Hinton’s Prediction Revisited
In 2016, Hinton told audiences that “people should stop training radiologists now” because “within five years deep learning is going to do better than radiologists.” By 2017, specialist algorithms were outperforming experienced radiologists at detecting pneumonia. Last year, the NHS adopted AI diagnostic tools that helped detect lung cancers earlier.
Yet the predicted job losses haven’t materialised. In the UK, radiologist numbers grew 40%. In Canada, new radiologist residencies reached record highs in 2025. In the US, new recruits increased 20% whilst pay outpaced most other specialties.
Why Two Pairs of Eyes Beat One
“Almost all of the AI tools in use by healthcare providers today are being used by radiologists, not instead of them,” the Financial Times reports. Both human and AI remain fallible, making paired assessment more accurate than either alone. In high-stakes medical settings, the risk of autonomous AI errors is simply too great.

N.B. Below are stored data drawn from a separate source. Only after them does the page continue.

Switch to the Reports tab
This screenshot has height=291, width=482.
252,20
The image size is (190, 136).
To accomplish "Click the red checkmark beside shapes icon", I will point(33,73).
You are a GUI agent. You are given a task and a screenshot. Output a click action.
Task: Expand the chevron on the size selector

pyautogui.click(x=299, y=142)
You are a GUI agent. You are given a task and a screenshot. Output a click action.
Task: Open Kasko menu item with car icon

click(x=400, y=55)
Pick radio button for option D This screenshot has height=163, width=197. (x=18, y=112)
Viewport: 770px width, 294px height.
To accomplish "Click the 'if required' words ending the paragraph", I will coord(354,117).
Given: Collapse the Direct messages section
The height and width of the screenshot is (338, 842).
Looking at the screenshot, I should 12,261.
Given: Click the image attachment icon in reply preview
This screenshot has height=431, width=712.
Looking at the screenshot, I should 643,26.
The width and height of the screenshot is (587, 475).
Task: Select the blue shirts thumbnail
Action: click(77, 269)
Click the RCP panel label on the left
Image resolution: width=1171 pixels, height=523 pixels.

Royal College of Radiologists surveys show 69% of departments now use AI clinically, up from 54% in 2023. Yet only 6% of clinical directors report reduced workloads—37% actually saw workloads increase due to new responsibilities like “post-deployment monitoring” and bottlenecks created when AI speeds up one part of the workflow.
The Irreplaceable Human Element
Professor Amaka Offiah, a paediatric radiologist, explains that AI tools are typically trained for “simple and single tasks.” A tool looking for lung nodules might miss bone metastasis visible on the same scan. Radiologists also interpret images within the context of patient history, discuss cases with multidisciplinary teams, and decide what imaging is needed.
Looking Forward
“AI will assist radiologists, but will not replace them,” Offiah predicts. “I could even dare to say: will never replace them.” The case demonstrates why even when AI excels at high-value tasks, displacement isn’t inevitable—and why sweeping predictions about professions require deep domain understanding.